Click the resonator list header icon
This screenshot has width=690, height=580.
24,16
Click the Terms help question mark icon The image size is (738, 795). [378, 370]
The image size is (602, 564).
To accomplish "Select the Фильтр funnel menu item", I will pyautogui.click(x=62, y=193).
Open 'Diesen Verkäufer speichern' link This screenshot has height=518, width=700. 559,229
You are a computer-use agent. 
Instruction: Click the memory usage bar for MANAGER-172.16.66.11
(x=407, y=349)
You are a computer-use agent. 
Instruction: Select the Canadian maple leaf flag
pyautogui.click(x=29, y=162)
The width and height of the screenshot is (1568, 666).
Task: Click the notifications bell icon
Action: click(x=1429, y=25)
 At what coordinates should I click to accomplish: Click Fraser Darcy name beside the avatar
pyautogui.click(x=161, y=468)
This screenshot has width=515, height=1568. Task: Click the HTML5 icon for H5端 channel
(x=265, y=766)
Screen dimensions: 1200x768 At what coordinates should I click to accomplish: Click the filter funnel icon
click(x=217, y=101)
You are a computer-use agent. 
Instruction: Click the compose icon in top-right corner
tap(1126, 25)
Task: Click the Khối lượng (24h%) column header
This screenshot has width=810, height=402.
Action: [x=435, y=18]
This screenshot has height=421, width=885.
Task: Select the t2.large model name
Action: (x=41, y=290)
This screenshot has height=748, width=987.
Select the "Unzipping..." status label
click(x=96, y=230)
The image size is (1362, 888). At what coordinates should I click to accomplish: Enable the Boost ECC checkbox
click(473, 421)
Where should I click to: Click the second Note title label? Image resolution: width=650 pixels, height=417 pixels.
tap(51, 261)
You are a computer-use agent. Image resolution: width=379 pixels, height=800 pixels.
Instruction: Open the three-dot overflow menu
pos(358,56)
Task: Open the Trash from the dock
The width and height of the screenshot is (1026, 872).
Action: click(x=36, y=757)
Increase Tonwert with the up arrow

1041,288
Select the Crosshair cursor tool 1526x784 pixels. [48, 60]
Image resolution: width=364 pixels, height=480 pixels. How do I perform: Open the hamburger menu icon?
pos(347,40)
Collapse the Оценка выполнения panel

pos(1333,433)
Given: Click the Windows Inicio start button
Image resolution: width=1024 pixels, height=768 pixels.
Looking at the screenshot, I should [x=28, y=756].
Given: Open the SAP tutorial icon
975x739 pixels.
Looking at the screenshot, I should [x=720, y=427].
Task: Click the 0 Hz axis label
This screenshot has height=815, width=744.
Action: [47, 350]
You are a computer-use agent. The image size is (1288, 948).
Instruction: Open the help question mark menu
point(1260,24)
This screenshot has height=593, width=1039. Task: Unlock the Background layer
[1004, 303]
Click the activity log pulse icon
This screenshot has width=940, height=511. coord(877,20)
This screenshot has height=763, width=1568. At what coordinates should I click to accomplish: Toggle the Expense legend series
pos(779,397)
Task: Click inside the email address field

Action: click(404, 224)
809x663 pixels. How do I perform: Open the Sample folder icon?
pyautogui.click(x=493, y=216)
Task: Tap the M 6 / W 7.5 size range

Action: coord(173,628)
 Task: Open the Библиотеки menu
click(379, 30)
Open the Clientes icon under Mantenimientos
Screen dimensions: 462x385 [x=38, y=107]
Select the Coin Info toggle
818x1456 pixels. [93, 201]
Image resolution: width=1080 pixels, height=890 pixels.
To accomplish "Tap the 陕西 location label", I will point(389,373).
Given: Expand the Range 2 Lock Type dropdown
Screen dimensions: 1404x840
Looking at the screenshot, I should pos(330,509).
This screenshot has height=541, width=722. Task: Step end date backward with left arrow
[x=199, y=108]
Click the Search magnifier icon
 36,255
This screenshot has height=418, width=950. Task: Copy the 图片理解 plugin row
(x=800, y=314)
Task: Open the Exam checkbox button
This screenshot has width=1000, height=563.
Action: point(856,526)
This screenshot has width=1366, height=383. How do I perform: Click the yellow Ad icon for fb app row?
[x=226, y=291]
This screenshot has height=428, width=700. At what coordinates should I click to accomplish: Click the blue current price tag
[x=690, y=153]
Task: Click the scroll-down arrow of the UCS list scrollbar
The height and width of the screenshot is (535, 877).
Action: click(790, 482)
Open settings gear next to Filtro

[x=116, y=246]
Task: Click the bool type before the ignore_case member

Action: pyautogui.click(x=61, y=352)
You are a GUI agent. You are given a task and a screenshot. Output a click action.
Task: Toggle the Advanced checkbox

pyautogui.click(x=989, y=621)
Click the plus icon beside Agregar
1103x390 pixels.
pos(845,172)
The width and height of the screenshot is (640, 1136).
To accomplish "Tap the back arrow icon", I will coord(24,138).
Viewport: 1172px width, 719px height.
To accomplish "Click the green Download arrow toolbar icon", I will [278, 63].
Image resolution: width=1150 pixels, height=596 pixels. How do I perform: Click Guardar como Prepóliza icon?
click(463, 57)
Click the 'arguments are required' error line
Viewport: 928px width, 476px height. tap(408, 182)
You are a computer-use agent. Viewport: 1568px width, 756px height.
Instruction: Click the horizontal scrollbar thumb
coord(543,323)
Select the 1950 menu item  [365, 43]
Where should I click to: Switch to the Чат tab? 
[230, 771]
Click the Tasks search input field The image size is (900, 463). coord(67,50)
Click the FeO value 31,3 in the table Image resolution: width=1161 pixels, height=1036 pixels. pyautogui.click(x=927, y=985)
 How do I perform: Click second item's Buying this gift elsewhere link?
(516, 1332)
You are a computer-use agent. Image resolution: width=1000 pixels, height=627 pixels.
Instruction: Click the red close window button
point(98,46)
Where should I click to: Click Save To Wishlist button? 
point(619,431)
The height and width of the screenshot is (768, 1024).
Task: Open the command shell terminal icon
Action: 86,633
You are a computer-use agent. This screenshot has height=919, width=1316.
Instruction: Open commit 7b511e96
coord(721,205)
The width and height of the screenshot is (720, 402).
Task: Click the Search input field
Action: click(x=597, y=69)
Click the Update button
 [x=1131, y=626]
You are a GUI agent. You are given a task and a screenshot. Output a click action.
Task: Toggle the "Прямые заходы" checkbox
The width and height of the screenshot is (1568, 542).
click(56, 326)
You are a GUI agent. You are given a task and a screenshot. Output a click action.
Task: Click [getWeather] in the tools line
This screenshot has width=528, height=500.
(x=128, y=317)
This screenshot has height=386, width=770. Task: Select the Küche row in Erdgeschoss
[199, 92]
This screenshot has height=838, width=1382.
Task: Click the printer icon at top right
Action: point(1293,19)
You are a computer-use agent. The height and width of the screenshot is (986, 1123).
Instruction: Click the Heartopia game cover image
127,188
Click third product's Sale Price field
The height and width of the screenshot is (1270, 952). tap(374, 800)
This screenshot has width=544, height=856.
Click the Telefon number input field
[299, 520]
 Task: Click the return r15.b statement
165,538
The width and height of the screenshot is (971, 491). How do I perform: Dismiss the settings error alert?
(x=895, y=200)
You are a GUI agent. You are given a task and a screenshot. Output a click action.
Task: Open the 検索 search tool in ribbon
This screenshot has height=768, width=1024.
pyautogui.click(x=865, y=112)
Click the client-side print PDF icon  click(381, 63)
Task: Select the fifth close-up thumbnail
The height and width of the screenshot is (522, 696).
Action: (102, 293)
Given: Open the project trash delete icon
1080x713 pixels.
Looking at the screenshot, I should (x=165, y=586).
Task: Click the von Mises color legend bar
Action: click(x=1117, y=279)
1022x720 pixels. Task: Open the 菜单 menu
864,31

▶ **Problem**:
Set the listing down again in full, exactly as it was given.

▶ **Your response**:
Click the resonator list header icon
This screenshot has width=690, height=580.
24,16
Click the Terms help question mark icon The image size is (738, 795). [378, 370]
The image size is (602, 564).
To accomplish "Select the Фильтр funnel menu item", I will pyautogui.click(x=62, y=193).
Open 'Diesen Verkäufer speichern' link This screenshot has height=518, width=700. 559,229
You are a computer-use agent. 
Instruction: Click the memory usage bar for MANAGER-172.16.66.11
(x=407, y=349)
You are a computer-use agent. 
Instruction: Select the Canadian maple leaf flag
pyautogui.click(x=29, y=162)
The width and height of the screenshot is (1568, 666).
Task: Click the notifications bell icon
Action: click(x=1429, y=25)
 At what coordinates should I click to accomplish: Click Fraser Darcy name beside the avatar
pyautogui.click(x=161, y=468)
This screenshot has width=515, height=1568. Task: Click the HTML5 icon for H5端 channel
(x=265, y=766)
Screen dimensions: 1200x768 At what coordinates should I click to accomplish: Click the filter funnel icon
click(x=217, y=101)
You are a computer-use agent. 
Instruction: Click the compose icon in top-right corner
tap(1126, 25)
Task: Click the Khối lượng (24h%) column header
This screenshot has width=810, height=402.
Action: [x=435, y=18]
This screenshot has height=421, width=885.
Task: Select the t2.large model name
Action: (x=41, y=290)
This screenshot has height=748, width=987.
Select the "Unzipping..." status label
click(x=96, y=230)
The image size is (1362, 888). At what coordinates should I click to accomplish: Enable the Boost ECC checkbox
click(473, 421)
Where should I click to: Click the second Note title label? Image resolution: width=650 pixels, height=417 pixels.
tap(51, 261)
You are a computer-use agent. Image resolution: width=379 pixels, height=800 pixels.
Instruction: Open the three-dot overflow menu
pos(358,56)
Task: Open the Trash from the dock
The width and height of the screenshot is (1026, 872).
Action: click(x=36, y=757)
Increase Tonwert with the up arrow

1041,288
Select the Crosshair cursor tool 1526x784 pixels. [48, 60]
Image resolution: width=364 pixels, height=480 pixels. How do I perform: Open the hamburger menu icon?
pos(347,40)
Collapse the Оценка выполнения panel

pos(1333,433)
Given: Click the Windows Inicio start button
Image resolution: width=1024 pixels, height=768 pixels.
Looking at the screenshot, I should [x=28, y=756].
Given: Open the SAP tutorial icon
975x739 pixels.
Looking at the screenshot, I should [x=720, y=427].
Task: Click the 0 Hz axis label
This screenshot has height=815, width=744.
Action: [47, 350]
You are a computer-use agent. The image size is (1288, 948).
Instruction: Open the help question mark menu
point(1260,24)
This screenshot has height=593, width=1039. Task: Unlock the Background layer
[1004, 303]
Click the activity log pulse icon
This screenshot has width=940, height=511. coord(877,20)
This screenshot has height=763, width=1568. At what coordinates should I click to accomplish: Toggle the Expense legend series
pos(779,397)
Task: Click inside the email address field

Action: click(404, 224)
809x663 pixels. How do I perform: Open the Sample folder icon?
pyautogui.click(x=493, y=216)
Task: Tap the M 6 / W 7.5 size range

Action: coord(173,628)
 Task: Open the Библиотеки menu
click(379, 30)
Open the Clientes icon under Mantenimientos
Screen dimensions: 462x385 [x=38, y=107]
Select the Coin Info toggle
818x1456 pixels. [93, 201]
Image resolution: width=1080 pixels, height=890 pixels.
To accomplish "Tap the 陕西 location label", I will point(389,373).
Given: Expand the Range 2 Lock Type dropdown
Screen dimensions: 1404x840
Looking at the screenshot, I should pos(330,509).
This screenshot has height=541, width=722. Task: Step end date backward with left arrow
[x=199, y=108]
Click the Search magnifier icon
 36,255
This screenshot has height=418, width=950. Task: Copy the 图片理解 plugin row
(x=800, y=314)
Task: Open the Exam checkbox button
This screenshot has width=1000, height=563.
Action: point(856,526)
This screenshot has width=1366, height=383. How do I perform: Click the yellow Ad icon for fb app row?
[x=226, y=291]
This screenshot has height=428, width=700. At what coordinates should I click to accomplish: Click the blue current price tag
[x=690, y=153]
Task: Click the scroll-down arrow of the UCS list scrollbar
The height and width of the screenshot is (535, 877).
Action: click(790, 482)
Open settings gear next to Filtro

[x=116, y=246]
Task: Click the bool type before the ignore_case member

Action: pyautogui.click(x=61, y=352)
You are a GUI agent. You are given a task and a screenshot. Output a click action.
Task: Toggle the Advanced checkbox

pyautogui.click(x=989, y=621)
Click the plus icon beside Agregar
1103x390 pixels.
pos(845,172)
The width and height of the screenshot is (640, 1136).
To accomplish "Tap the back arrow icon", I will coord(24,138).
Viewport: 1172px width, 719px height.
To accomplish "Click the green Download arrow toolbar icon", I will [278, 63].
Image resolution: width=1150 pixels, height=596 pixels. How do I perform: Click Guardar como Prepóliza icon?
click(463, 57)
Click the 'arguments are required' error line
Viewport: 928px width, 476px height. tap(408, 182)
You are a computer-use agent. Viewport: 1568px width, 756px height.
Instruction: Click the horizontal scrollbar thumb
coord(543,323)
Select the 1950 menu item  [365, 43]
Where should I click to: Switch to the Чат tab? 
[230, 771]
Click the Tasks search input field The image size is (900, 463). coord(67,50)
Click the FeO value 31,3 in the table Image resolution: width=1161 pixels, height=1036 pixels. pyautogui.click(x=927, y=985)
 How do I perform: Click second item's Buying this gift elsewhere link?
(516, 1332)
You are a computer-use agent. Image resolution: width=1000 pixels, height=627 pixels.
Instruction: Click the red close window button
point(98,46)
Where should I click to: Click Save To Wishlist button? 
point(619,431)
The height and width of the screenshot is (768, 1024).
Task: Open the command shell terminal icon
Action: 86,633
You are a computer-use agent. This screenshot has height=919, width=1316.
Instruction: Open commit 7b511e96
coord(721,205)
The width and height of the screenshot is (720, 402).
Task: Click the Search input field
Action: click(x=597, y=69)
Click the Update button
 [x=1131, y=626]
You are a GUI agent. You are given a task and a screenshot. Output a click action.
Task: Toggle the "Прямые заходы" checkbox
The width and height of the screenshot is (1568, 542).
click(56, 326)
You are a GUI agent. You are given a task and a screenshot. Output a click action.
Task: Click [getWeather] in the tools line
This screenshot has width=528, height=500.
(x=128, y=317)
This screenshot has height=386, width=770. Task: Select the Küche row in Erdgeschoss
[199, 92]
This screenshot has height=838, width=1382.
Task: Click the printer icon at top right
Action: point(1293,19)
You are a computer-use agent. The height and width of the screenshot is (986, 1123).
Instruction: Click the Heartopia game cover image
127,188
Click third product's Sale Price field
The height and width of the screenshot is (1270, 952). tap(374, 800)
This screenshot has width=544, height=856.
Click the Telefon number input field
[299, 520]
 Task: Click the return r15.b statement
165,538
The width and height of the screenshot is (971, 491). How do I perform: Dismiss the settings error alert?
(x=895, y=200)
You are a GUI agent. You are given a task and a screenshot. Output a click action.
Task: Open the 検索 search tool in ribbon
This screenshot has height=768, width=1024.
pyautogui.click(x=865, y=112)
Click the client-side print PDF icon  click(381, 63)
Task: Select the fifth close-up thumbnail
The height and width of the screenshot is (522, 696).
Action: (102, 293)
Given: Open the project trash delete icon
1080x713 pixels.
Looking at the screenshot, I should (x=165, y=586).
Task: Click the von Mises color legend bar
Action: click(x=1117, y=279)
1022x720 pixels. Task: Open the 菜单 menu
864,31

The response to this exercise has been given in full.